A polymer/metal core–shell nanofiber membrane by electrospinning with an electric field, and its application for catalyst support
Abstract
In the present study, PVP/Ag nanofibers with a core–shell structure have been successfully prepared by using the electrospinning technique under the action of electric field induction. PVP (polyvinyl pyrrolidone), as the functional template during electrospinning, plays an important role both as the reducing agent and as the capping agent. The structure and properties of the thus-obtained nanofibers have been investigated thoroughly through scanning electron microscopy (SEM), transmission electron microscopy (TEM), X-ray diffraction (XRD), and thermogravimetric analysis (TGA). Attenuated total reflection Fourier transform infrared spectroscopy (ATR-FTIR), X-ray photoelectron spectroscopy (XPS) and Auger electron spectroscopy (AES) have also been employed to analyze the coordination interactions and chemical states of the core–shell nanofiber surface. Moreover, a static simulation of an electric-field-induced experiment has been carried out and energy-dispersive X-ray analysis (EDS) has been performed to demonstrate the field-induced mechanism.
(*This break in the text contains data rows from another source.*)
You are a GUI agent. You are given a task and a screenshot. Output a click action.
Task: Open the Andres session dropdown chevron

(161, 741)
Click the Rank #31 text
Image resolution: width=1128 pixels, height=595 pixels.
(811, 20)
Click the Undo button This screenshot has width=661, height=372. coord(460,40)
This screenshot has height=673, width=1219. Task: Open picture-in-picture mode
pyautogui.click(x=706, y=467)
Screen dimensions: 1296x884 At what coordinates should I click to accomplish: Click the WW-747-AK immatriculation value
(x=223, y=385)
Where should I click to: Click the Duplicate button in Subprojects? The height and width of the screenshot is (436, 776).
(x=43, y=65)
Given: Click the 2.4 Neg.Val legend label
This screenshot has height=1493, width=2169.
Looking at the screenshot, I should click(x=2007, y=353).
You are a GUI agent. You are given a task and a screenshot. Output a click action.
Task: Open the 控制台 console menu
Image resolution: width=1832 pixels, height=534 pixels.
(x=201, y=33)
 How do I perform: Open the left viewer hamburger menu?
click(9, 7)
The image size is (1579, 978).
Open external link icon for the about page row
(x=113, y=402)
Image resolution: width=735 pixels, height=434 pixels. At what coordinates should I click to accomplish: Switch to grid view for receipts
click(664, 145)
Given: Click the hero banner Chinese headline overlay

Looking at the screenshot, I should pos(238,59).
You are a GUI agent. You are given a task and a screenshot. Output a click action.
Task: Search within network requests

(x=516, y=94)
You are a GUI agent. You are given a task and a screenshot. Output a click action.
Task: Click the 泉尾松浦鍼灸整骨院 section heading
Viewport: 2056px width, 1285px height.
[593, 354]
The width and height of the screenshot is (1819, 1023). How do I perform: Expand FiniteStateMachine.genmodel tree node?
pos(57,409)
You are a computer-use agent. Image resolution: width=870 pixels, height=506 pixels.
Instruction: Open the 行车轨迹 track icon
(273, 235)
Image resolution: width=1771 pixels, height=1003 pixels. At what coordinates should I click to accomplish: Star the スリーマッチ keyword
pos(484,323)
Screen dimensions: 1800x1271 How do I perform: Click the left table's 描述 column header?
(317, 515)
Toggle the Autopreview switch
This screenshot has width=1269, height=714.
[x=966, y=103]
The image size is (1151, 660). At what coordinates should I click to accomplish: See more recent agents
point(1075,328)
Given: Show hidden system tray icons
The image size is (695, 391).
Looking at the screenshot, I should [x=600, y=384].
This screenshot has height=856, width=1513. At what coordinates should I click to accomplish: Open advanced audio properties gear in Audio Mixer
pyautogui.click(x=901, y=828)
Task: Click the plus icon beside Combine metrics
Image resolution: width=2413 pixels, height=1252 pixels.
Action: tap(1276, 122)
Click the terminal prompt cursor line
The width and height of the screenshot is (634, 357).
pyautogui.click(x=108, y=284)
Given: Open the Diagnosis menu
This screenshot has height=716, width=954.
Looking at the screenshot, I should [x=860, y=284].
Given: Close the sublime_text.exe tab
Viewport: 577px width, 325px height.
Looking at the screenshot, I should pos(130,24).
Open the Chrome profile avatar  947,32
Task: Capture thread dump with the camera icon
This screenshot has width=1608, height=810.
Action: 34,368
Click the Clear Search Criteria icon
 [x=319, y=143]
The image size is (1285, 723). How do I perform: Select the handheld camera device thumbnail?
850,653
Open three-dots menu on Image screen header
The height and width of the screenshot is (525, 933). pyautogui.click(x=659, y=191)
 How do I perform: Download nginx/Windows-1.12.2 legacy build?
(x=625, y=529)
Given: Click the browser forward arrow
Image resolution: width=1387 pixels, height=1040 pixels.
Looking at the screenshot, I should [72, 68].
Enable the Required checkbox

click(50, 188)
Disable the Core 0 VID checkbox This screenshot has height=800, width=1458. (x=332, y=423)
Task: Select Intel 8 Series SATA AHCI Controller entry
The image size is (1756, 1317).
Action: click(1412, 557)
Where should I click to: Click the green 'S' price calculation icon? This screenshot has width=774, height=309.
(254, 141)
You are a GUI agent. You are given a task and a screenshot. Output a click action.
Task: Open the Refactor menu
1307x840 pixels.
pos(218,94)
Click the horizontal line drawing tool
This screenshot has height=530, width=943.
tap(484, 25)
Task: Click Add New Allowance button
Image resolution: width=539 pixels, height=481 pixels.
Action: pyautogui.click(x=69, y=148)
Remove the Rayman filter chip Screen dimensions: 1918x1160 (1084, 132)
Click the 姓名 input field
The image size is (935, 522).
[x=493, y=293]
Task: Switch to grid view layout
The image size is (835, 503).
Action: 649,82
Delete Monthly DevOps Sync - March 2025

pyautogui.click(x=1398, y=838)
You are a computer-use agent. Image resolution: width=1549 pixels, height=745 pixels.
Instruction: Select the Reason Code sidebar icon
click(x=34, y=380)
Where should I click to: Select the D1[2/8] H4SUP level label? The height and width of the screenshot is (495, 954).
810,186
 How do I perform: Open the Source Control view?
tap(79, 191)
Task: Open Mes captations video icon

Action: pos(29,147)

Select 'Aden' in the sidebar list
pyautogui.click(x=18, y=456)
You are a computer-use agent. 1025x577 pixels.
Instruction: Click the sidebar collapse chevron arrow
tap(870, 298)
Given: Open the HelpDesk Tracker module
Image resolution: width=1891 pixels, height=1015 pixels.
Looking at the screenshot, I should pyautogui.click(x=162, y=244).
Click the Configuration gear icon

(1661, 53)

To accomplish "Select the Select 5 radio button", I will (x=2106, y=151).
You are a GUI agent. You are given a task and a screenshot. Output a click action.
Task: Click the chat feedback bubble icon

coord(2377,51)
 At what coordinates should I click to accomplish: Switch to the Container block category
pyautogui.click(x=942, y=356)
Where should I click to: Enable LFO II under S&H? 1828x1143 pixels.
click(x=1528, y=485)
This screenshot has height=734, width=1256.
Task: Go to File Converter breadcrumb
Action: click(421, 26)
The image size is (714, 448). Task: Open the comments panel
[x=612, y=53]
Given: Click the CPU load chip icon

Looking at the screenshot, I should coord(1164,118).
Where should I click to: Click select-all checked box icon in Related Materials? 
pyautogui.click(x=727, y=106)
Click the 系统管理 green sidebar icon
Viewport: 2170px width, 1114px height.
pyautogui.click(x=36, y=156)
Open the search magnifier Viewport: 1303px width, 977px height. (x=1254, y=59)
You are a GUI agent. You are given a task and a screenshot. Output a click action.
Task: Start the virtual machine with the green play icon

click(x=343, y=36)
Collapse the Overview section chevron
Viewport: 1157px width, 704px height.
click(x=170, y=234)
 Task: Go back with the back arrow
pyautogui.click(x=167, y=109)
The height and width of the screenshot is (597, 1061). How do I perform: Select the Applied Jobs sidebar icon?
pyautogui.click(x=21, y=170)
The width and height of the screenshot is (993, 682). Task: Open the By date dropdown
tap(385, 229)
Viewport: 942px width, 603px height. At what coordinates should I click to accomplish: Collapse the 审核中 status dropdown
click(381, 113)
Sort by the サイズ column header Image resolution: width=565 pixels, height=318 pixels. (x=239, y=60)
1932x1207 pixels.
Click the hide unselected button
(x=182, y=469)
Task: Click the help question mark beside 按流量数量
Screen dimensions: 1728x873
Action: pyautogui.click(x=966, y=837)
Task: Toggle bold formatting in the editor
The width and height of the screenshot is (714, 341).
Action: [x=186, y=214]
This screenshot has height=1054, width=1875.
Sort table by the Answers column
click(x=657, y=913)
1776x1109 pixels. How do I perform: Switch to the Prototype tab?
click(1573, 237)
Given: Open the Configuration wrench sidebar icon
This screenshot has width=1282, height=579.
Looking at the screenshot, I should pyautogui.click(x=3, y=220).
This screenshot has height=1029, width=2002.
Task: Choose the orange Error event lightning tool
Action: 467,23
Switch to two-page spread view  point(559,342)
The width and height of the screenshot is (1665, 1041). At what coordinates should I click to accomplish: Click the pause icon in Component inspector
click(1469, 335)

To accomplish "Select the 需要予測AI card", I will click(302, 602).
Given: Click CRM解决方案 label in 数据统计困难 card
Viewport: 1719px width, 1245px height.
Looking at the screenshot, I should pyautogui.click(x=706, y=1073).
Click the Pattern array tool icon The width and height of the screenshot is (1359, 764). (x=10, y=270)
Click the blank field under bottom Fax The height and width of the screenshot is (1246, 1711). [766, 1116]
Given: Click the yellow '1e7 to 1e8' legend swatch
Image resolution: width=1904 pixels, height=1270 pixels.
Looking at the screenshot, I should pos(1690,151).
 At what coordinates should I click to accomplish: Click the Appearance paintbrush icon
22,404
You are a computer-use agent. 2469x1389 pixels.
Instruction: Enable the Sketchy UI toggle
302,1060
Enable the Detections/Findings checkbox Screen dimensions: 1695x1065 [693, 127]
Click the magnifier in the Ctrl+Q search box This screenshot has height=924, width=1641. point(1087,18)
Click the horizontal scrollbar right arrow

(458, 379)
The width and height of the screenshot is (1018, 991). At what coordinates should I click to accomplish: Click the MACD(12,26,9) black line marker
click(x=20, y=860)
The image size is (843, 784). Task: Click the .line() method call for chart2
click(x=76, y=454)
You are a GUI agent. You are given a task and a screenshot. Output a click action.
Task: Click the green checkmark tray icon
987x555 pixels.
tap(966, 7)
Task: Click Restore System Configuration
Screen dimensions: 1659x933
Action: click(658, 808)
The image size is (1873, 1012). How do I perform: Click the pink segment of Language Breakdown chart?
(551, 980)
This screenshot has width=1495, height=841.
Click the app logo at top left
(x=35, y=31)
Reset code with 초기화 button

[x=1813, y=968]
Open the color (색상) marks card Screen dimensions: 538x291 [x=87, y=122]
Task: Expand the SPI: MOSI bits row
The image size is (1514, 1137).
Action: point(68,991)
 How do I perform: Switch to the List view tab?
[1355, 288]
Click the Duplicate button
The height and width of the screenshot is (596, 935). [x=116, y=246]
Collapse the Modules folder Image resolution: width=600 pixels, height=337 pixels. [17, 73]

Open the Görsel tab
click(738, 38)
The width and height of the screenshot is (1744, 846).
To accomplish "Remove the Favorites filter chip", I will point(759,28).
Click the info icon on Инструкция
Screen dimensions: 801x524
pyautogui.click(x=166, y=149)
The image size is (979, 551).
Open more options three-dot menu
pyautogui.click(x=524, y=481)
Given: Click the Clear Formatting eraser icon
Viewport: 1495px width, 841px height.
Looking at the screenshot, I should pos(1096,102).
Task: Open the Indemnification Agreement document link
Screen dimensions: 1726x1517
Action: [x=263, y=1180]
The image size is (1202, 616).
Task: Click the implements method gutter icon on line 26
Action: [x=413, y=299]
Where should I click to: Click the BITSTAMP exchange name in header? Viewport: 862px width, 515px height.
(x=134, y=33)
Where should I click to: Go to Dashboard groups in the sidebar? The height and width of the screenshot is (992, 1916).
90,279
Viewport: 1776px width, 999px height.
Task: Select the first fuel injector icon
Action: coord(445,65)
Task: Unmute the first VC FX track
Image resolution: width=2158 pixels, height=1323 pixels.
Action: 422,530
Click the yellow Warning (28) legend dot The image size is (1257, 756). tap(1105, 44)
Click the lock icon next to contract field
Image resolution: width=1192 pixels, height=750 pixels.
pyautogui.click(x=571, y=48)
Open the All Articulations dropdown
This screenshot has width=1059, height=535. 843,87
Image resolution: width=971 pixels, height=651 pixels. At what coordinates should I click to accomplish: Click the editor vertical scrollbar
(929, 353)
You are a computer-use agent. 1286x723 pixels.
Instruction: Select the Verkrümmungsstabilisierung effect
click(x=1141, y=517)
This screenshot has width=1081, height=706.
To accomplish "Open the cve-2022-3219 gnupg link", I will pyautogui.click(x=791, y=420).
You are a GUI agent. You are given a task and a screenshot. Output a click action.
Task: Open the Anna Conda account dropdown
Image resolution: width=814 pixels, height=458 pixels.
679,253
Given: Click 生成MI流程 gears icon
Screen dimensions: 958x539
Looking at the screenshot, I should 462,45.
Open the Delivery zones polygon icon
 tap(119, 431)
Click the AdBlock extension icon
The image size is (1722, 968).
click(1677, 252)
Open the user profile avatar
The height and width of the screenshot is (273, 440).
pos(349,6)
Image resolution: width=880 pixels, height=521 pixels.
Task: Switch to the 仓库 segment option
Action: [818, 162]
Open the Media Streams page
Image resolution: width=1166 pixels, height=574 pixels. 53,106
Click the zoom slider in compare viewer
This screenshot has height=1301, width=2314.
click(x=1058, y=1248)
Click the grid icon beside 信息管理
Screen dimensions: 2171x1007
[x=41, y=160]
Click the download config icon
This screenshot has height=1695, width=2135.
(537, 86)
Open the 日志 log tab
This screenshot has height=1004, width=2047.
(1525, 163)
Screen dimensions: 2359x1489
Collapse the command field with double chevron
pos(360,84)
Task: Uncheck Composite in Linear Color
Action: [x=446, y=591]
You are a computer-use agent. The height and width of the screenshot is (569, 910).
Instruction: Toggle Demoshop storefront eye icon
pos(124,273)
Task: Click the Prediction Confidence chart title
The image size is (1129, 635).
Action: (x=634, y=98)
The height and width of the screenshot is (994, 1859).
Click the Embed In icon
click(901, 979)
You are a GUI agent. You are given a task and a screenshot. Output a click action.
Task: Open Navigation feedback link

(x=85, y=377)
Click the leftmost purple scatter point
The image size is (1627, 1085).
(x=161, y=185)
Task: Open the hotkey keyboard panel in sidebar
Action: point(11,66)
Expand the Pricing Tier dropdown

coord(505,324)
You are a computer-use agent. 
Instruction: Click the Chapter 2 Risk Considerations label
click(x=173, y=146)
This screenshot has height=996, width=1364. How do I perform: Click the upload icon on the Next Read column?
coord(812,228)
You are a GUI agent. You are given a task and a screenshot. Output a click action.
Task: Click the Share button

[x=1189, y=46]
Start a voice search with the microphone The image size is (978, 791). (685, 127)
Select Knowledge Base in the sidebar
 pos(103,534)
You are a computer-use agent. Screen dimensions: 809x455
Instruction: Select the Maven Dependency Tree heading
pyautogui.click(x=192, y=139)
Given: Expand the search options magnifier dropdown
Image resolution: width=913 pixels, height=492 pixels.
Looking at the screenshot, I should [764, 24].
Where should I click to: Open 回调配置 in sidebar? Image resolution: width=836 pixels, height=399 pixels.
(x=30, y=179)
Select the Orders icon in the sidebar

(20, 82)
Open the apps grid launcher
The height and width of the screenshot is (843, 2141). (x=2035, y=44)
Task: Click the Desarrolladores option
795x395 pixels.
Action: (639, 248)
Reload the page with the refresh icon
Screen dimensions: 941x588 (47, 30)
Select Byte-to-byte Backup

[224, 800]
The results prove the fact that the electric field plays an important role on the induction of silver migration and formation of core–shell nanofibers. On the other hand, UV-Vis spectrophotometry has been used to test the catalytic properties of the samples for the reduction of methylene blue (MB) by NaBH4, it shows that PVP/Ag core–shell nanofibers hold great potential in the field of catalysis.